NMWA hosts free and hands-on thematic tours for students in kindergarten through high school. This April, the museum launches a pilot series of tours created specifically for early learners, children ages 3, 6. As the Education Department’s intern, I collaborated with the museum’s summer Teacher Institute alumni to create a Pre-K tour for NMWA. Teachers answered surveys, provided feedback on lesson plans, and signed up to bring more than 140 Pre-K students test the museum’s pilot tour.
I wanted to create an art-filled tour that would hold the interest of young minds. I considered which museum spaces were best for a young, energetic audience. Are objects positioned low enough for young children to see? Is there space for ten kids to sit comfortably without obstructing other visitors’ paths? Which art materials are allowed in the galleries? How do kids with little legs maneuver quickly through the museum? Feedback from teachers, personal experience, and collaboration with staff helped answer these questions.

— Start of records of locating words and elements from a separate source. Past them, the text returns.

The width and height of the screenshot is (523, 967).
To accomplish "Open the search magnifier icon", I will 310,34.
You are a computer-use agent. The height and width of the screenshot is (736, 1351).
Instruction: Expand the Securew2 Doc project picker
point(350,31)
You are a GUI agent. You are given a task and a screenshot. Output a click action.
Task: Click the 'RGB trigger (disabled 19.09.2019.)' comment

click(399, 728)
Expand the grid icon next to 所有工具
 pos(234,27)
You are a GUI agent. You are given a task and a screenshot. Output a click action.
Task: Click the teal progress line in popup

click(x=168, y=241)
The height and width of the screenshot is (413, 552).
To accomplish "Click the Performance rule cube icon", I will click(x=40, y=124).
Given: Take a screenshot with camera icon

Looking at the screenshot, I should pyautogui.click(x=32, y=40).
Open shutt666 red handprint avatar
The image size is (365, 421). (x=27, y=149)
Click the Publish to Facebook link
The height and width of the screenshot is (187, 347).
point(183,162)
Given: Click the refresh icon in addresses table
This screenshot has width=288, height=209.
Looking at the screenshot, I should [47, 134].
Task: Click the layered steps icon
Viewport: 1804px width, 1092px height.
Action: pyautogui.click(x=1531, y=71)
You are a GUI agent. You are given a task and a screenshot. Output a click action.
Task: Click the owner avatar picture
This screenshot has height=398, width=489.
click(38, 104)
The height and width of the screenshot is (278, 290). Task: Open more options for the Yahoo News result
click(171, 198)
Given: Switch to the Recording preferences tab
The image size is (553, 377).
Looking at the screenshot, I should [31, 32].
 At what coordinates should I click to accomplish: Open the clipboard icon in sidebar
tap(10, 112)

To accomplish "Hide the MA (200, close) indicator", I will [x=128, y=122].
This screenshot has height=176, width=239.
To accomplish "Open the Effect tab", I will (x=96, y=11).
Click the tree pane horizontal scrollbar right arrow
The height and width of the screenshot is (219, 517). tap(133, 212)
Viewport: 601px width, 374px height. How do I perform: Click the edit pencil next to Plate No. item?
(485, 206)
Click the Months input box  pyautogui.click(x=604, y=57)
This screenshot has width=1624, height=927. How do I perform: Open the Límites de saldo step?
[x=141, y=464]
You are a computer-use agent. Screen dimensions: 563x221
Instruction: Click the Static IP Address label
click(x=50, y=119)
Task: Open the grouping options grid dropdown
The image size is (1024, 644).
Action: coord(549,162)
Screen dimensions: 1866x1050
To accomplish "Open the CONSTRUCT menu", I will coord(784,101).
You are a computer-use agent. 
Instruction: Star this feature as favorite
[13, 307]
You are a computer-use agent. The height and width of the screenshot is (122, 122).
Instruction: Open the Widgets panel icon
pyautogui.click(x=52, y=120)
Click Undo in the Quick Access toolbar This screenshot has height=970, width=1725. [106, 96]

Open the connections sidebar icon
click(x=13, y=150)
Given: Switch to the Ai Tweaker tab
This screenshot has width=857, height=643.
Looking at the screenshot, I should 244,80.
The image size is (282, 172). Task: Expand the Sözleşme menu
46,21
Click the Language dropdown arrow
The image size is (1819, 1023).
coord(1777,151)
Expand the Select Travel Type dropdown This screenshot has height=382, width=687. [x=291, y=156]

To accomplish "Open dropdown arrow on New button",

We decided to offer tours that are shorter than 60 minutes, focus on two artworks, and begin before public hours. This project will introduce early learners to art concepts in three categories: colors, shapes, and portraits. Before exploring the collection, students will listen to a story related to the theme of the tour: My Many Colored Days by Dr. Seuss, Perfect Square by Michael Hall, or My Best Friend is as Sharp as a Pencil by Hanoch Piven.
On the tours, we will visit large artworks with a lot of visual interest—like Antoine Cécile Hortense Haudebourt-Lescot’s Young Woman Seated in the Shade of a Tree. Chakaia Booker’s attention-grabbing Acid Rain might be too accessible for little hands, so we wukk explain “museum manners.” They might be asked to look at Lynda Benglis’s Eridanus and re-create its shape and lines with their bodies, identify the colors in Elaine de Kooning’s Bacchus #3 using color-detective spyglasses, or pose like Lavinia Fontana’s Portrait of a Noblewoman before creating their own self-portraits.
In the museum’s Great Hall, our tiny visitors will have the opportunity for hands-on material exploration. We will encourage them to experiment with the process of creating by using materials like oil pastels, colored pencils, glue, fabric, and paper scraps. Because the Great Hall’s marble floor would be uncomfortable to sit on, we ordered carpet squares for the kids.
Prioritizing the process of making over the final product, we hope to expose Pre-K audiences to authentic materials and get them inspired by NMWA’s collection. The museum’s Great Hall often provides a stunning backdrop for various elegant events, but it’s exciting to think of the space filled with rainbow-colored carpet squares, art supplies, and preschoolers with big imaginations.